There’s a great tendency among both lawyers and the public to confuse what we do here with providing the scaffolding for pro se people.  They’re a vanishingly small part of our audience.  Many of the people who use us appear to be non-lawyer professionals who have some continuous need for legal information but are not lawyers — think, for example, of police officers or of hospital managers doing public benefits law, or of anyone in a regulated business.  Most of the rest are lawyers themselves, often lawyers in other countries or lawyers in small firms, solo practice, government, and other practice settings that are economically disqualified from access to the expensive online services that WEXIS provides.  Some are in the neighborhood where Mr. Greenfield hangs his shingle: people who are having serious, traumatic encounters with the legal system.  We have no way to tell for sure how many are representing themselves, or about what if they are.  We do have some indicators: the e-mail that’s thrown over our transom is about 20 times as likely to be about someone who wants help in finding a lawyer, or wants to complain about the lawyer they found, than it is to be from someone who thinks they can get by without one.  We also know some helpful statistics:

  • Unique pageviews on the site over the past month: 5,587,154
  • Unique pageviews for Title 18 of the USC: 204,023
  • Unique pageviews for the Federal Rules of Evidence: 233,208
  • Unique pageviews for the Federal Rules of Criminal Procedure: 393,637

These are all the resources we offer that I can imagine being of interest to a criminal defendant, although I do omit a few significant and likely attractive Supreme Court cases like Miranda (998 pageviews).  That’s more than made up for by the fact that I’ve attributed all the Federal Rules and Federal criminal statute traffic to non-lawyers, which is surely far from the case.  So, taking even this generous view of our criminal traffic, the total is just shy of 15% of our overall usage.  People are here for other reasons.

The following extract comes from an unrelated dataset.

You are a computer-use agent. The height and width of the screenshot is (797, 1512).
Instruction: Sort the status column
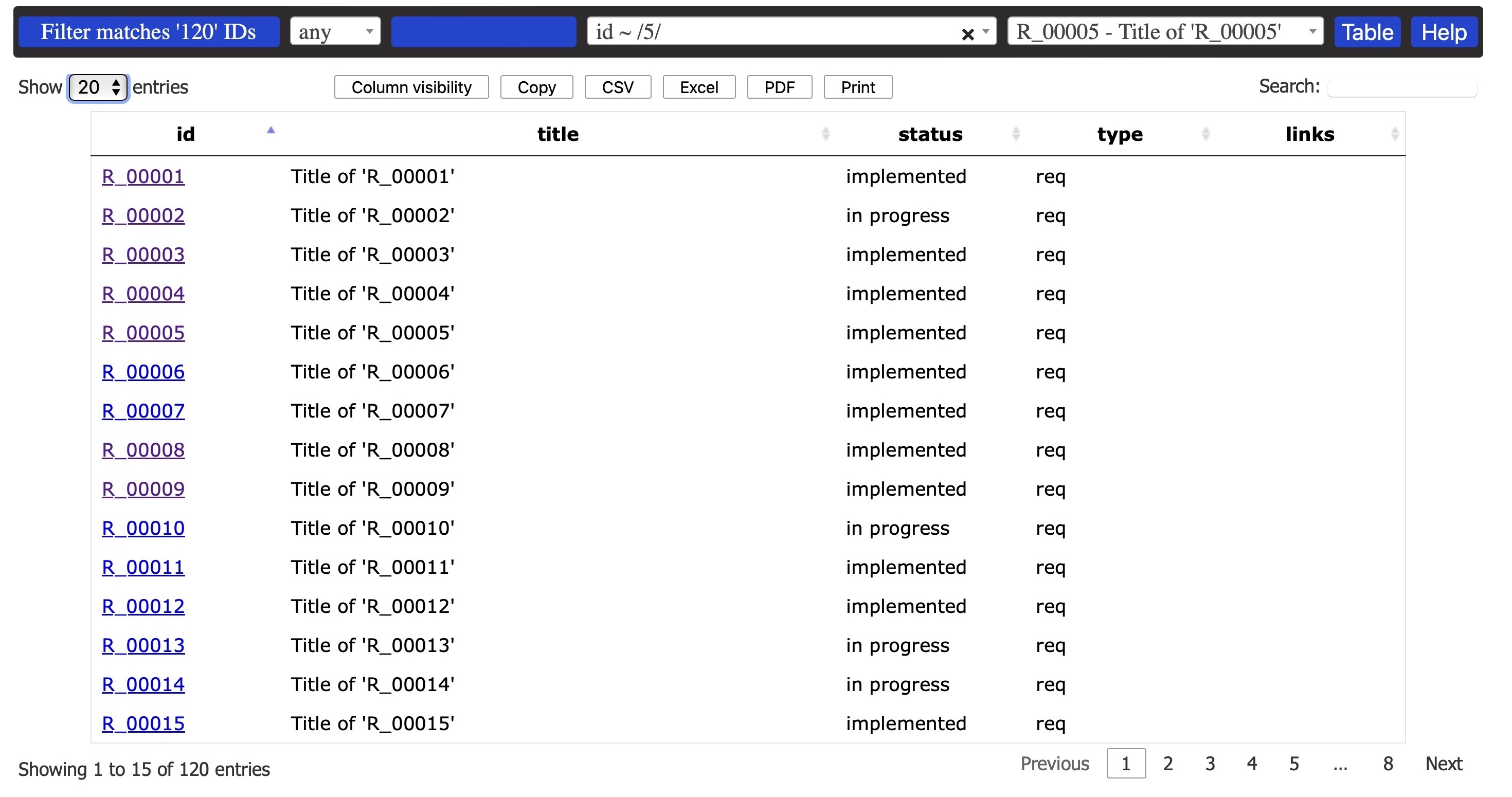tap(1017, 134)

For non-lawyers, most of the usage can be categorized as either self-education or risk management.  They simply want to know what the law says about something they think they might do, something that has happened to them, something a lawyer or another professional has told them.  They are assessing consequences. They’re doing the same kind of self-help that people do with WebMD, in other words.  I suppose we are unfortunate in that most misuse of the LII would not limit mischief by provoking the same Darwinian benefits as might accrue to self-prescription in WebMD, but we’ll get by.

The idea that ignorance of the law is no excuse arose first in Roman law, but was prominently stated in English by Sir Edward Coke in his commentary on Littleton’s Tenures in 1628.  A few pages later, Coke raises the bogeyman of self-harm, and it’s been alive and well ever since.  But, honestly, it’s really some guy with a regulatory problem.  Mr. Greenfield would, at this point, pivot and tell us that his problem is not with reading but with interpretation and commentary, which was pretty much Coke’s position too. (Actually, Coke’s main concern was seeing to it that people could read the law in a language that was open to the English-speaking nobility, a goal that Mr. Greenfield would surely embrace.)

What about interpretation and commentary?  It’s worth observing that public comment on regulations is often a requirement.  And, frankly, if every commercial activity that is potentially touched by a statute, regulation, or judicial opinion required interpretive intervention by a lawyer, economic life in the United States would come to a standstill. Clearly there is a lot of non-lawyer interpretation, and yet the bodies are not littering the streets.  Sure, the BoingBoing crowd likes to go on about freedom and democracy and other high-sounding things, as with any political commentary, but so what?  Second-guessing is not yet a crime. If it were, Mr. Greenfield would have a lot more business, and perhaps that’s the point.